Ich versuche auch deinem Dialog mit michaa7 zu folgen. Wenn du sagst der Serverprozess hat die falschen Rechte und kann deshalb auf die Dateien nicht zugreifen wie kann ich denn diese Rechte ändern?
die Frage ist doch erst mal: kannst Du so, wie von mir aufgemalt, als www-data auf die Daten zugreifen? Wenn nicht, was sagt ein id www-data?
EDIT: Ohne Dir zu nahe zu treten zu wollen: nginx ist zwar geil, aber für Fortgeschrittene. D.h. die Chance, sich damit ins Knie zu schießen ist recht hoch, da nicht gar so viel vernünftige Hauzus existieren. Eventuell ist da light-httpd besser, den können von uns mehr Leute supporten.

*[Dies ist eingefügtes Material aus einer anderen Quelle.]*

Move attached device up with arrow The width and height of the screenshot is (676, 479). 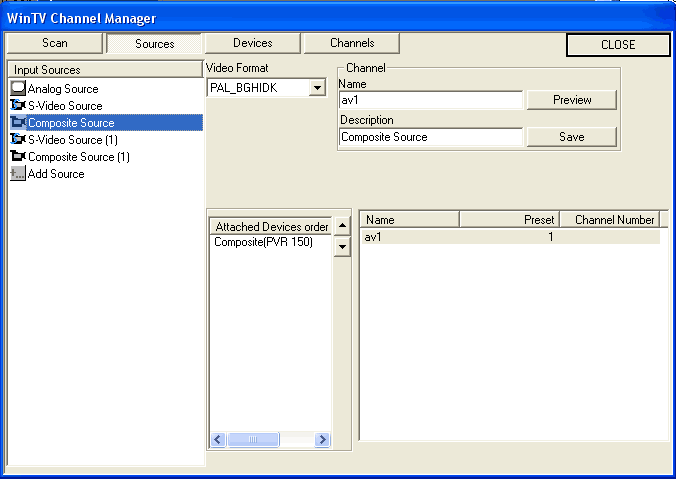point(342,227)
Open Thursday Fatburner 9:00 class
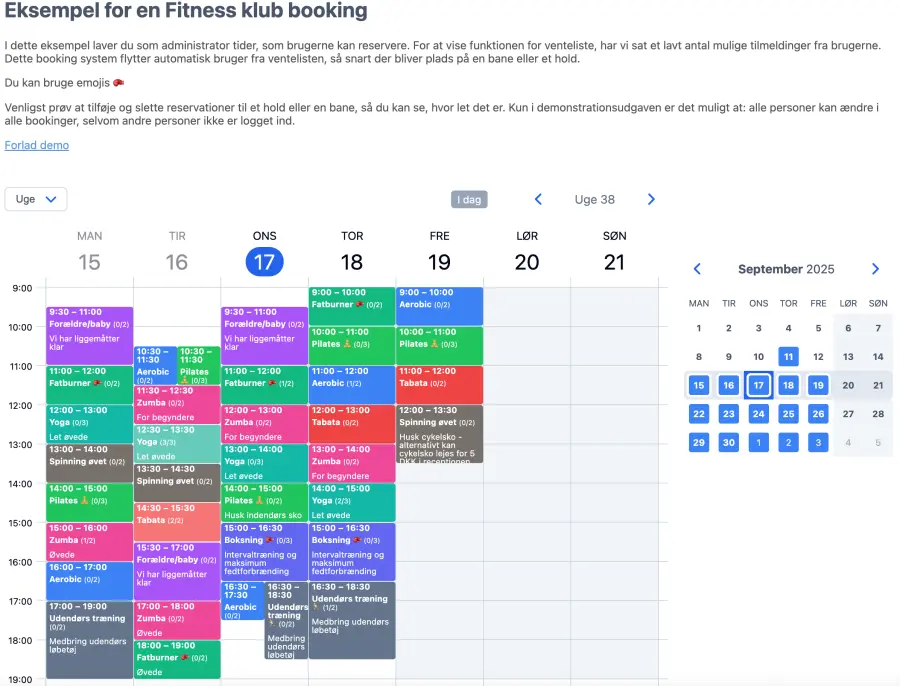The height and width of the screenshot is (686, 900). pos(352,305)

Jo, ich kann problemlos auf die Daten zugreifen, keinerlei Fehlermeldung.
Und ein id www-data sagt:
root@master:/home/peter# id www-data
uid=33(www-data) gid=33(www-data) Gruppen=33(www-data)
Du trittst mir nicht zu nahe ganz im Gegenteil: mir ist viel lieber mir sagt einer "lass die Finger davon da fehlt dir das Wissen" als dass er mich ins offene Messer laufen lässt.